Harmonisierung der Kosmetikverordnung

01.03.2017

Unter dem Projektnamen LARGO wurde in der Schweiz eine Harmonisierung mit dieser neuen EU-Kosmetikverordnung angestrebt, um Handelshemmnisse zu vermeiden. Die neue Schweizerische Verordnung tritt am 01. Mai 2017 in Kraft und beinhaltet wesentliche Neuerungen.

In der EU gilt seit Juli 2013 die neue Kosmetikverordnung 1223/2009. Sie löste mit vielen Neuerungen und zusätzlichen Anforderungen die alte Kosmetikrichtlinie 76/768/EWG ab und ist in allen EU-Ländern verbindlich.

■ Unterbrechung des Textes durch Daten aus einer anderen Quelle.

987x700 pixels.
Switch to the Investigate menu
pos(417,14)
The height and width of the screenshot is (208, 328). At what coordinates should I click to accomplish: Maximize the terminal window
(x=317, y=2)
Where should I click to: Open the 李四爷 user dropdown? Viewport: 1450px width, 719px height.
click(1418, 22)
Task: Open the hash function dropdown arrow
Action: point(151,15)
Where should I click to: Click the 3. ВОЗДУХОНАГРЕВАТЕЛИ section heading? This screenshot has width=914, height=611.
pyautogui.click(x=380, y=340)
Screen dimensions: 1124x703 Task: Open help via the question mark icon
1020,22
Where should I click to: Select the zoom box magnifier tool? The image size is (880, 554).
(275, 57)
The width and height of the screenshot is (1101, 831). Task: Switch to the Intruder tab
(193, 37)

Unter dem Projektnamen LARGO wurde in der Schweiz eine Harmonisierung dieser neuen EU-Kosmetikverordnung angestrebt, um Handelshemmnisse zu vermeiden. Die neue Schweizerische Verordnung tritt am 1. Mai 2017 in Kraft und beinhaltet folgende wesentliche Neuerungen:

  • Für jedes Produkt muss analog zur EU ein Sicherheitsbericht erstellt werden. Dafür sind Verträglichkeitstests und gegebenenfalls Leistungsnachweise erforderlich.
  • Ebenfalls muss eine Produktinformationsdatei (PID) erstellt werden. Sie kann in einer Amtssprache oder in Englisch ausgearbeitet werden, muss nicht zwingend in der Schweiz aufbewahrt werden und muss schnell zugänglich sein.
  • Sicherheits- und Warnhinweise müssen nur noch in einer Amtssprache (statt bisher 3) angebracht werden.
  • Zur Meldung von Unverträglichkeiten („Cosmetovigilance“) wird in der Schweiz kein eigenes System aufgebaut. Solche Fälle sind in die PID und den Sicherheitsbericht einzubeziehen.
  • Die Schweiz wird sich dem europäischen Notifizierungsportal CPNP nicht anschliessen und auch kein eigenes nationales System zur Meldung von Produkten aufbauen.
  • Sämtliche Anhänge der EU-Kosmetikverordnung werden über­nommen:
    ANHANG I Sicherheitsbericht für kosmetische Mittel
    ANHANG II Liste der Stoffe, die in kosmetischen Mitteln verboten sind
    ANHANG III Liste der Stoffe, die kosmetische Mittel nur unter Einhaltung der angegebenen Einschränkungen enthalten dürfen
    ANHANG IV Liste der in kosmetischen Mitteln zugelassenen Farbstoffe
    ANHANG V Liste der in kosmetischen Mitteln zugelassenen Konservierungsstoffe
    ANHANG VI Liste der in kosmetischen Mitteln zugelassenen UV-Filter
    ANHANG VII auf Verpackungen / Behältern verwendete Symbole
    ANHANG VIII Verzeichnis der validierten Alternativmethoden zu Tierversuchen

Für die Umsetzung wird eine Übergangsfrist von vier Jahren gewährt. In dieser Zeit können die Produkte nach bisherigem Recht hergestellt werden. Nach Ablauf der Übergangsfrist können bereits produzierte Waren noch an die Verbraucher abgegeben werden.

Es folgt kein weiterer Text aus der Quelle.